First of all, we’d like to make it clear that Islam does not sanction any discrimination between children based on gender differences; this is totally un-Islamic. So, there is no difference at all, as far as Islamic Shari`ah is concerned between baby boy or baby girls with regard to breastfeeding. As for the proper period of breastfeeding, it is two years. However, there is nothing wrong for a mother to breastfeed her baby past the two years, especially if she deems it conducive to the wellbeing of your child.
Elaborating on this, we’d like to furnish you with the following issued by Sheikh Ahmad Kutty, a senior lecturer and Islamic scholar at the Islamic Institute of Toronto, Ontario, Canada, who states: “A mother in Islam is expected to provide nurturing care and love for her children. Breastfeeding is undoubtedly one of the best ways of providing such care. Breast milk has been specifically created by Allah to provide all the necessary nutrients and immunity so vital for the development of the child in its formative years, and as such there is no substitute for it. So, you are to be commended for your zeal to provide the loving care for your child.
It is, therefore, not at all surprising when Allah states in the Qur’an, “Mothers shall give such to their children for two whole years, for those who wish the suckling to be completed…if after consultation, they choose by mutual agreement to wean the child, it is no offence for them…” (Al-Baqarah: 233).

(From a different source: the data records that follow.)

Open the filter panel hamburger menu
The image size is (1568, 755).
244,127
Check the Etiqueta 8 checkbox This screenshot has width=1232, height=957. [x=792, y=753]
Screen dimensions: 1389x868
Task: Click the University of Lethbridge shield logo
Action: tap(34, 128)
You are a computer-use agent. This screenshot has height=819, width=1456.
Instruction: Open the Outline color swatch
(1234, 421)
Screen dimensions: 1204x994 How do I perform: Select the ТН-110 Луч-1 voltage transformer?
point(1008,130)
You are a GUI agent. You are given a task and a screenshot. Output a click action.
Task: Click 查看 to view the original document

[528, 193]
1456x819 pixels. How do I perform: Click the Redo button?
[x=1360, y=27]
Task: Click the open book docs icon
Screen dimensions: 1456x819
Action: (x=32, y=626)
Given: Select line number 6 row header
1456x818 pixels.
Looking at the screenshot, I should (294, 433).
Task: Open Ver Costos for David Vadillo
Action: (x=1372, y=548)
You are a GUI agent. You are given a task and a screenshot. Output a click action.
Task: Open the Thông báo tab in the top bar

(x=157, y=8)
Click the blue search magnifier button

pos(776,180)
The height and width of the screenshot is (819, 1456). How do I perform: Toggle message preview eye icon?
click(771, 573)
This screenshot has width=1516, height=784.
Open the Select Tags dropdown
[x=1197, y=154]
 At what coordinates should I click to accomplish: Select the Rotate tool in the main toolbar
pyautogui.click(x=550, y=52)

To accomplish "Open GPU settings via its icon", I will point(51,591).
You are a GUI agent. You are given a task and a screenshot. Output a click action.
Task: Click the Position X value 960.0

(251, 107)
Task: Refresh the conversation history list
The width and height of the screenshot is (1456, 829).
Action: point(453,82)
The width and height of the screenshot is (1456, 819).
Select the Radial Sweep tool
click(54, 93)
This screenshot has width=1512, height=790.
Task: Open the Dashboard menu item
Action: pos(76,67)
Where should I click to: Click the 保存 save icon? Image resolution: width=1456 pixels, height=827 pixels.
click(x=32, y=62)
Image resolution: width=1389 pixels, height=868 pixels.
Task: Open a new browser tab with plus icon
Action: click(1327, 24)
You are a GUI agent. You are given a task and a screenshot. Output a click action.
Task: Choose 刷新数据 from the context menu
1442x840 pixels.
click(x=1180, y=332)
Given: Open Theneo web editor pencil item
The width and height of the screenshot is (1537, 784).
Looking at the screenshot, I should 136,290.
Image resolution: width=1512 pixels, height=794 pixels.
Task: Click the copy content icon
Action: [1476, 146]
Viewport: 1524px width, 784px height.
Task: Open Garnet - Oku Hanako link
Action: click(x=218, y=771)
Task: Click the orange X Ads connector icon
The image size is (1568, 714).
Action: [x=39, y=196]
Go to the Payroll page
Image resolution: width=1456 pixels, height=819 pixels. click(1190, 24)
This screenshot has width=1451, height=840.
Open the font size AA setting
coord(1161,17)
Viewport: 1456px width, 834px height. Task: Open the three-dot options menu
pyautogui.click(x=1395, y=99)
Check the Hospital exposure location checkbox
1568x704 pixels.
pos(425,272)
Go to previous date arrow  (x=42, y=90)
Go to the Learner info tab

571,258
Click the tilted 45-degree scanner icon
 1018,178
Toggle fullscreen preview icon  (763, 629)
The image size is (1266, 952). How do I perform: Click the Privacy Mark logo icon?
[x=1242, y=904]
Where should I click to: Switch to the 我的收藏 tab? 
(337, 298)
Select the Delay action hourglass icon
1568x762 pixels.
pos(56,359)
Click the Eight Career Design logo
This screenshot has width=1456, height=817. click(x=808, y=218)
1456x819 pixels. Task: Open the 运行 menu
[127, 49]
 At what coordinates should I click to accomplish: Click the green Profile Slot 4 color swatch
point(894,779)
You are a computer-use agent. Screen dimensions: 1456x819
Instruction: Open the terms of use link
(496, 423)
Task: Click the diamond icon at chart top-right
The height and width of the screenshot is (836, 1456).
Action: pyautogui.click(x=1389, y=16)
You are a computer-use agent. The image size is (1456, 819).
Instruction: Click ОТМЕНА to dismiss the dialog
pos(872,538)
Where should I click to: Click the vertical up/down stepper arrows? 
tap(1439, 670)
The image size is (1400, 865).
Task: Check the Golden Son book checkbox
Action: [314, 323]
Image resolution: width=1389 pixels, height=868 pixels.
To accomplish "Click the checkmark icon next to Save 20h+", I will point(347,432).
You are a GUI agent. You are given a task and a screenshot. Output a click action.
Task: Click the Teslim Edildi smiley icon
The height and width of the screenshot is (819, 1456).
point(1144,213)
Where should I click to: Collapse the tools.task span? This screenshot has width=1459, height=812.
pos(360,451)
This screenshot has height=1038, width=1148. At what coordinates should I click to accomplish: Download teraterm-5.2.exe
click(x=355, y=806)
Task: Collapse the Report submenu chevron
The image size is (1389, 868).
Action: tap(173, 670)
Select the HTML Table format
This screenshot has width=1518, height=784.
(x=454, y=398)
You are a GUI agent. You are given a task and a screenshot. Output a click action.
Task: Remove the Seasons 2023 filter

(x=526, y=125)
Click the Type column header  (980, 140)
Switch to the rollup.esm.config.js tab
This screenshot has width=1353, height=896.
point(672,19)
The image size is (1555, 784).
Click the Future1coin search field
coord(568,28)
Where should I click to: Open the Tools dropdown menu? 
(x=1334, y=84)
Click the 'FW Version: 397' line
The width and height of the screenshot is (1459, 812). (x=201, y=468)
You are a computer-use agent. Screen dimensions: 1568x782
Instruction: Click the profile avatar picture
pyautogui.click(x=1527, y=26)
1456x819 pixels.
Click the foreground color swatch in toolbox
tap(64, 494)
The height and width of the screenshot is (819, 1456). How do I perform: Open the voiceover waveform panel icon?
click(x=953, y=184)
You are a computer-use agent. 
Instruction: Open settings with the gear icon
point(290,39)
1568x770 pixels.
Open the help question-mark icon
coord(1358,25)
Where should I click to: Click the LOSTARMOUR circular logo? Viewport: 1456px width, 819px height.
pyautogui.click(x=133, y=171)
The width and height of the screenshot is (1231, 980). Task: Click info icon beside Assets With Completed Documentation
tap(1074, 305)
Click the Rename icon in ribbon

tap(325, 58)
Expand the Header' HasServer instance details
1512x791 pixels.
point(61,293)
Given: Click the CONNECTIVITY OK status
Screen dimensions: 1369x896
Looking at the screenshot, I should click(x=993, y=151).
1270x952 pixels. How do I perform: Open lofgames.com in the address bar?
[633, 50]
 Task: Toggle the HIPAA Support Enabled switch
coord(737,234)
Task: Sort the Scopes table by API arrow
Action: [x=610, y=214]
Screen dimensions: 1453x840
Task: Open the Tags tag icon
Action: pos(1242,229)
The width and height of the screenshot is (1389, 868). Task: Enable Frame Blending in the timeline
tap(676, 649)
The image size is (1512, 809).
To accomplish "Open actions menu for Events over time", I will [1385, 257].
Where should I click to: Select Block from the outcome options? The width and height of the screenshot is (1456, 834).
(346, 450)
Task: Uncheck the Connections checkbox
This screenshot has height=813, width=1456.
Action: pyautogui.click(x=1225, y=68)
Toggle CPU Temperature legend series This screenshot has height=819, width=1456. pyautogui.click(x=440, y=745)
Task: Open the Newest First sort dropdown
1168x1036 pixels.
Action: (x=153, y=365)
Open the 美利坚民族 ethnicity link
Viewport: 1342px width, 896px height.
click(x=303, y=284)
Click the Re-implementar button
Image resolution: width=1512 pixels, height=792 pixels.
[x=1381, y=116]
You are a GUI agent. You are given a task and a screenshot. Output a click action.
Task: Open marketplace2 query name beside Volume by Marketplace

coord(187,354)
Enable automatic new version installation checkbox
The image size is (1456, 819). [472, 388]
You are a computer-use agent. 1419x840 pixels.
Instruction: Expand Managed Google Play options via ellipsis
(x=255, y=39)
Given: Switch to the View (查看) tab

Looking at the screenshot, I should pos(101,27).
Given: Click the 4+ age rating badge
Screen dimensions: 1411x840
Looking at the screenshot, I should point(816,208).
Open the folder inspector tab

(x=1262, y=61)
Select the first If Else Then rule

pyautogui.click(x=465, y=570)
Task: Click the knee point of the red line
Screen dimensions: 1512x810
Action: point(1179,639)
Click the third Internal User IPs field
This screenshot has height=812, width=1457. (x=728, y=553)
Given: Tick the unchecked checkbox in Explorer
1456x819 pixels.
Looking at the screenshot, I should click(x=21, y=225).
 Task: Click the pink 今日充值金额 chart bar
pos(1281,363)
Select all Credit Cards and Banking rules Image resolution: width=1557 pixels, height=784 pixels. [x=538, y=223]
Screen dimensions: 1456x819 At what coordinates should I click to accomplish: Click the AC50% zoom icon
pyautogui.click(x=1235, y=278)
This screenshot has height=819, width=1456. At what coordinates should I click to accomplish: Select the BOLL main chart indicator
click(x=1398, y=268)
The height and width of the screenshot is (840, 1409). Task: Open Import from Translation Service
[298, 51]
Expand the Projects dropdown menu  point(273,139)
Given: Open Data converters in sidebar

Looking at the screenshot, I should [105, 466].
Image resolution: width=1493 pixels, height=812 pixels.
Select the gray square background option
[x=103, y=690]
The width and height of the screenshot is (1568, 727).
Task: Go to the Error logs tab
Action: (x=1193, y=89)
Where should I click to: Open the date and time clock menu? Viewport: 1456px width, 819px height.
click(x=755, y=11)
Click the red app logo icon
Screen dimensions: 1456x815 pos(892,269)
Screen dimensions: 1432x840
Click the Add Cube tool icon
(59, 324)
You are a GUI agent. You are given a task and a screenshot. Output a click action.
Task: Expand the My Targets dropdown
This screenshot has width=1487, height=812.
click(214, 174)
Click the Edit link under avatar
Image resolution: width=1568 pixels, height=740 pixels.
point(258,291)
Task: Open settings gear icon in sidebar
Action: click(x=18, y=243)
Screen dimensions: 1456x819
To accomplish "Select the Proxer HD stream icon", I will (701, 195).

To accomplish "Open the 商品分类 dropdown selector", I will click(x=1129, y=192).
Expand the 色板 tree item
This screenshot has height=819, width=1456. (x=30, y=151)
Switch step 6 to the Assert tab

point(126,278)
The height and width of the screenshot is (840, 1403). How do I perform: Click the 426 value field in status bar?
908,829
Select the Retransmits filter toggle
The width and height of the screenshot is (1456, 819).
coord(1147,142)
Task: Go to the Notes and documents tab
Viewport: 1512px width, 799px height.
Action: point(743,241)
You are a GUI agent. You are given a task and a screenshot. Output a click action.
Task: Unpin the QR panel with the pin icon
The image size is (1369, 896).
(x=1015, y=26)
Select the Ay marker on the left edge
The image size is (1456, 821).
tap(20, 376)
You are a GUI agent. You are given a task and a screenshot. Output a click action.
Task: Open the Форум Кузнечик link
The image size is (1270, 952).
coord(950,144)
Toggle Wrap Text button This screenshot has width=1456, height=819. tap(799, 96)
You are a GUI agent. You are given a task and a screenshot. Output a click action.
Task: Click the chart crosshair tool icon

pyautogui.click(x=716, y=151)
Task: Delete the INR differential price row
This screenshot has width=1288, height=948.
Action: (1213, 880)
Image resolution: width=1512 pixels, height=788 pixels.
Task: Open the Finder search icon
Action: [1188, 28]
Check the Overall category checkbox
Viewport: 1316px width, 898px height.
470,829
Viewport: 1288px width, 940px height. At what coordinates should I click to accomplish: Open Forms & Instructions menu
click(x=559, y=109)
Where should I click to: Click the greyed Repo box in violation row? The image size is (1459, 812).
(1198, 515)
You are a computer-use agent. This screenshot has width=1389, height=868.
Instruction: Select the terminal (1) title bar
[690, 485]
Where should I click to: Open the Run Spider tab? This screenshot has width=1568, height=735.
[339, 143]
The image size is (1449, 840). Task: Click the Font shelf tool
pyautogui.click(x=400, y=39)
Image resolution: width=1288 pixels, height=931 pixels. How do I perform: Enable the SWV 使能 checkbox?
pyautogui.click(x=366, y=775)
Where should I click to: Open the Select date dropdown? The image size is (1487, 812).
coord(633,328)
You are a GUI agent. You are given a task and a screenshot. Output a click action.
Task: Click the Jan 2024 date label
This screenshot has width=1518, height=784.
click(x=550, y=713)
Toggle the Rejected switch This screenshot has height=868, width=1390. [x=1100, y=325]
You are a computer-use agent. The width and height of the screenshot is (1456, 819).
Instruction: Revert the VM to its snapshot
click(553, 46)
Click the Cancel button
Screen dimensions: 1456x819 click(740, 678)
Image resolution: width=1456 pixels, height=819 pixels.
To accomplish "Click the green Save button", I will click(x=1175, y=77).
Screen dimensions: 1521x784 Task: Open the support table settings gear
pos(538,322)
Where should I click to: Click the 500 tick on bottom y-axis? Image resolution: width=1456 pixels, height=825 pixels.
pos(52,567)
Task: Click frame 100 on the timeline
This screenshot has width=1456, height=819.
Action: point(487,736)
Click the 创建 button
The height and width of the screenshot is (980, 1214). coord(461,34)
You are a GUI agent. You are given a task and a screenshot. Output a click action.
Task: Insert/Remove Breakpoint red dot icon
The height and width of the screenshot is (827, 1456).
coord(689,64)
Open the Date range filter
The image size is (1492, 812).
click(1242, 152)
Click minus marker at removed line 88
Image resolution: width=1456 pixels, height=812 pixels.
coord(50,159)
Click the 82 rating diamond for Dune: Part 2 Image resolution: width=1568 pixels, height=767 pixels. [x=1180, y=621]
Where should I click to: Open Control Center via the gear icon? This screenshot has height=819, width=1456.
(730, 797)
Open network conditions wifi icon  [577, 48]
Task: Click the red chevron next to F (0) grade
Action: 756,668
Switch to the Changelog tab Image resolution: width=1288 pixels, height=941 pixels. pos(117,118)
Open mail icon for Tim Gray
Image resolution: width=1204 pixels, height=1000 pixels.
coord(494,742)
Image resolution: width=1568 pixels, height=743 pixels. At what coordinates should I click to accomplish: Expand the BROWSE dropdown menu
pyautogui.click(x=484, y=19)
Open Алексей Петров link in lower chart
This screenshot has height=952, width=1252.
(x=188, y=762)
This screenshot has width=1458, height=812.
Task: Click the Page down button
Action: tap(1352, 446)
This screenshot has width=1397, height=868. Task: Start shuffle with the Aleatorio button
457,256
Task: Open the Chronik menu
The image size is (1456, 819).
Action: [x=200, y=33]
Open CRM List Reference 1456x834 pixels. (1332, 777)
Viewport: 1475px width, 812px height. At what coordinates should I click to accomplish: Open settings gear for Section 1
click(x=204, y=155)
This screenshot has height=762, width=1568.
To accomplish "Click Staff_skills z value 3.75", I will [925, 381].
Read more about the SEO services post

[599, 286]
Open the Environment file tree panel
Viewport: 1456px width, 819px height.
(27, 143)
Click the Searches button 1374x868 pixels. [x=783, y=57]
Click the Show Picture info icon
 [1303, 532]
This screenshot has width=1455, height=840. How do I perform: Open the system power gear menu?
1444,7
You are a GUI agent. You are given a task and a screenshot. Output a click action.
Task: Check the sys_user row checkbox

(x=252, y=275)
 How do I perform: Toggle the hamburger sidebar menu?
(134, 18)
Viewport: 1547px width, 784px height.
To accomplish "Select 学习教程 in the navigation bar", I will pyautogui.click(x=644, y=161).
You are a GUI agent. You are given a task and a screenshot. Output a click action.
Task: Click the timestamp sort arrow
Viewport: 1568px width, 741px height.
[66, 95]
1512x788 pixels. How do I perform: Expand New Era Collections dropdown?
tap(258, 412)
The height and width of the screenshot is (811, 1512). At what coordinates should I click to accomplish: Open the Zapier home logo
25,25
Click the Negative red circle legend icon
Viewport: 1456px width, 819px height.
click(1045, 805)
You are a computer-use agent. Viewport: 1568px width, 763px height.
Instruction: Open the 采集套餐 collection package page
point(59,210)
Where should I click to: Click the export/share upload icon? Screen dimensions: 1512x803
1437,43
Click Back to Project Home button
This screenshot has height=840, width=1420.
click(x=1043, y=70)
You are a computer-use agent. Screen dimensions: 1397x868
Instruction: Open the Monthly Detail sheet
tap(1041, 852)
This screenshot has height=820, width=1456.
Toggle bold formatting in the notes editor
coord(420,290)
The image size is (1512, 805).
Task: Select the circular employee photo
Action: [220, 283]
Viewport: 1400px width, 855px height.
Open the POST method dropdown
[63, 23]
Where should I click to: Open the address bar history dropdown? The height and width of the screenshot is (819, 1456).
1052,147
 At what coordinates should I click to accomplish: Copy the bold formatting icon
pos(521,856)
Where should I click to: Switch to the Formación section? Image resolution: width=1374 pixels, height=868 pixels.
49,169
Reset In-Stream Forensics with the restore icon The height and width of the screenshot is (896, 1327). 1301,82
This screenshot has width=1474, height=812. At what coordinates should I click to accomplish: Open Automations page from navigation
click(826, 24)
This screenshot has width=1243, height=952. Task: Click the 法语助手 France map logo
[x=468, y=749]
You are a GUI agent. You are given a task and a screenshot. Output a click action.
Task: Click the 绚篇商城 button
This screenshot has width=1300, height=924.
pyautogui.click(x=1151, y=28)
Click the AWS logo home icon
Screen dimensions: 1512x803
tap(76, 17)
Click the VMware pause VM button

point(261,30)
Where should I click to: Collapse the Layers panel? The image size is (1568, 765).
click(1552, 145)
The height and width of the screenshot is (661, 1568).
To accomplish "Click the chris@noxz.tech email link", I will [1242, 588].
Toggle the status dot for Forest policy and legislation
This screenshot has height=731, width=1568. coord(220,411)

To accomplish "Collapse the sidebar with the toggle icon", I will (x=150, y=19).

Scholars have deduced a number of points from the above verse: the full term of breastfeeding is two years—if the parents so decide; however, should they prefer to wean earlier, it can be done without incurring any offence or sin so long as such a decision has been made after giving due consideration to the welfare of the child as well as the interests of both parents.
As for whether a mother can breastfeed past the two years, the answer is: there is nothing in the sources to indicate that it is wrong to do so. So, mothers are free to do so if you deem it conducive to the wellbeing of your child.
Having said this, however, I should convince you that at some point you must make a distinction between providing, responsible nurturing care and spoiling a child. Sometimes a child may never wish to wean at all if you were to leave it entirely to his choice. It is therefore important for you to plan to wean him/her gradually without causing him/her undue emotional stress. You should decide your move in consultation with your paediatrician and a trained nurse.”